Patchwork [2,of,6,v2] util: add an elapsed time wrapper

login
register
mail settings
Submitter Simon Farnsworth
Date Feb. 2, 2017, 7:18 p.m.
Message ID <12d0ac224bb34691d44a.1486063136@devvm022.lla2.facebook.com>
Download mbox | patch
Permalink /patch/18301/
State Accepted
Headers show

Comments

Simon Farnsworth - Feb. 2, 2017, 7:18 p.m.
# HG changeset patch
# User Simon Farnsworth <simonfar@fb.com>
# Date 1486063056 28800
#      Thu Feb 02 11:17:36 2017 -0800
# Node ID 12d0ac224bb34691d44a2cead5b9795a6cfc2490
# Parent  f443bd95a948aaed36e81edb884085fc2f0f5acf
util: add an elapsed time wrapper

We want to log the time spent in various commands.

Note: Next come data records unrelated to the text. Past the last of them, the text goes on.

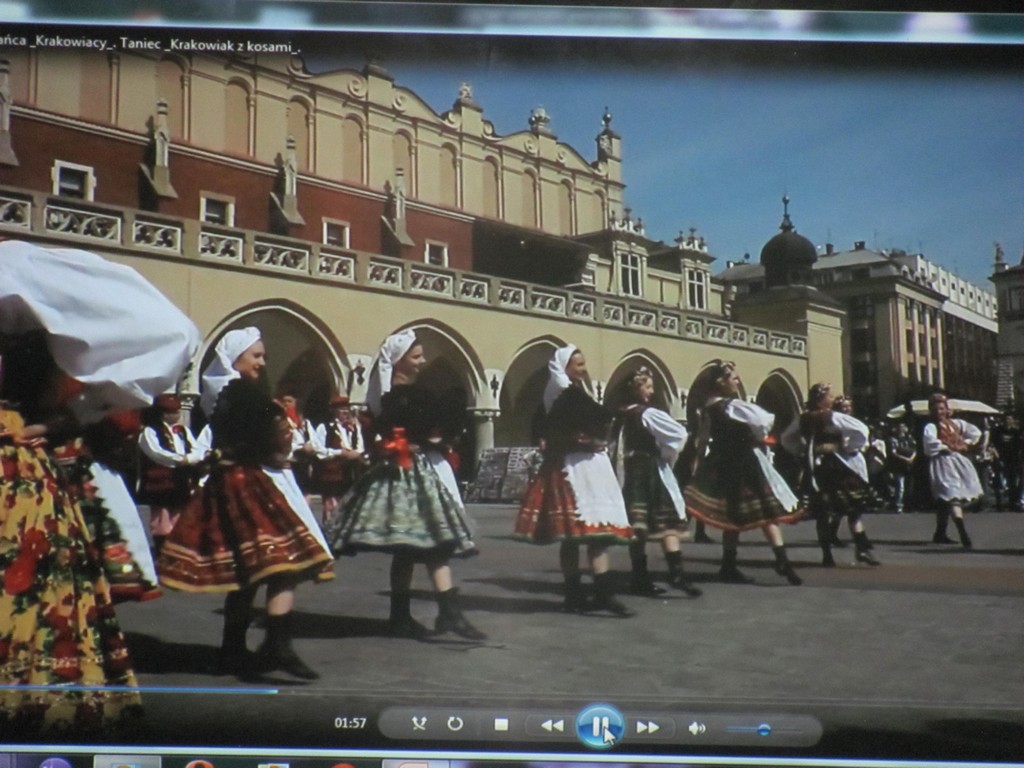
Task: Pause the video with the blue button
Action: click(x=600, y=726)
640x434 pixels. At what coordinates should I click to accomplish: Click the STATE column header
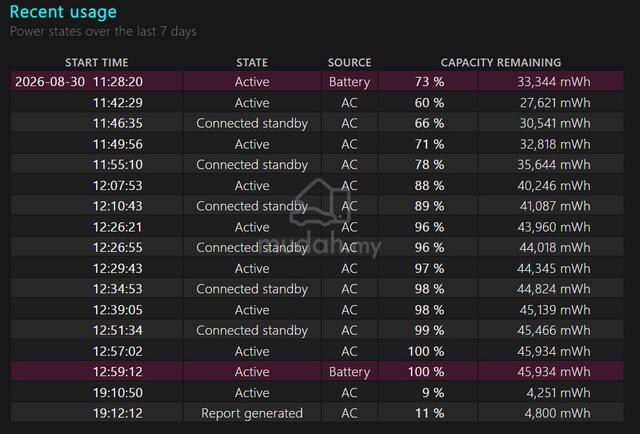pyautogui.click(x=252, y=62)
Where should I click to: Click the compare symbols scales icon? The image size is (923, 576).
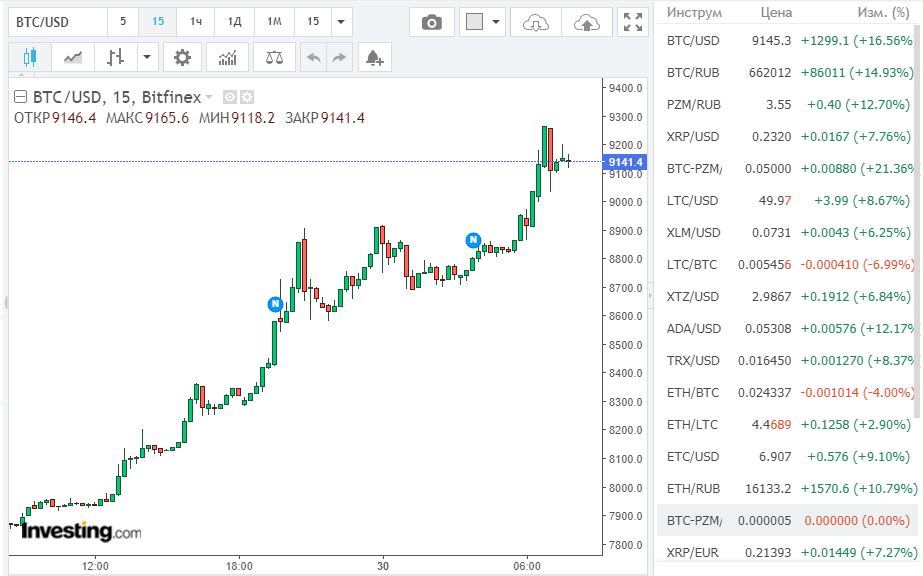click(273, 57)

Add a wrapper class that
can be used to measure time taken by a function or all members of a class
Bryan O'Sullivan - Feb. 2, 2017, 7:32 p.m.
On Thu, Feb 2, 2017 at 11:18 AM, Simon Farnsworth <simonfar@fb.com> wrote:

> util: add an elapsed time wrapper
>

To be honest, this seems like a heavily over-engineered approach to me.

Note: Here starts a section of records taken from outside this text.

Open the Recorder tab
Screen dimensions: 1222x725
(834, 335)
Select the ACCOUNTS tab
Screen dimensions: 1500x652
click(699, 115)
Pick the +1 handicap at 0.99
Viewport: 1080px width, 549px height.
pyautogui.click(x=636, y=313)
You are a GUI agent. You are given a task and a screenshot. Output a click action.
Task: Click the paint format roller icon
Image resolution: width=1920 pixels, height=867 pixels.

As it happens, I've got a less mature patch set in the same space, which
I'll put out as an RFC within the next few days, so we can compare and
contrast the two.
Bryan O'Sullivan - Feb. 3, 2017, 12:54 a.m.
On Thu, Feb 2, 2017 at 11:32 AM, Bryan O'Sullivan <bos@serpentine.com>
wrote:

>
> To be honest, this seems like a heavily over-engineered approach to me.
>

I don't like giving such vague feedback, but I was hopping off the shuttle
this morning and couldn't write anything more concrete at the time. Sorry
about that.

I also feel somewhat apologetic about seagulling in abruptly with a
critique after months and months of silence, but ... hi?

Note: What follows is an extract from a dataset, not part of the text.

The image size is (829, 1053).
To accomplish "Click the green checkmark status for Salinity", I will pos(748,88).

I wanted to substantiate my sense of unease with this patchset. Here's what
I came up with.

First, you'll want to take a look at my different approach, which I just
sent out a moment ago. (It's not cooked, and I forgot to add the "RFC" tag,
but you get the idea.)

Next, performance. Here's a little benchmark: http://pastebin.com/f9eFEWiq

On my laptop, base Mercurial runs it in 0.15 seconds.
With performance logging enabled, your patchset takes 0.36 seconds.
And my patchset takes 0.16, with no need to enable or disable anything.

To be clear, the performance numbers should not be persuasive, because a
typical invocation of Mercurial will call ui.write maybe 1% as often as the
benchmark does. But what they do is give me another angle from which to
look at "this doesn't feel right to me".

Your patch adds a bunch of allocation and indirection on what for this
benchmark is a fast path, which is why it appears so costly.

Abstractions in Python have a heavy runtime cost and of course the usual
"now I have an abstraction to understand" overhead, and so you have to be
particularly judicious in creating and using them.

The above approach of indirection via a wrapper object doesn't meet my
personal "abstraction that pays for the cost of understanding and using it"
bar, especially as the alternative approach in my patchset is both simple
to understand and has almost no overhead.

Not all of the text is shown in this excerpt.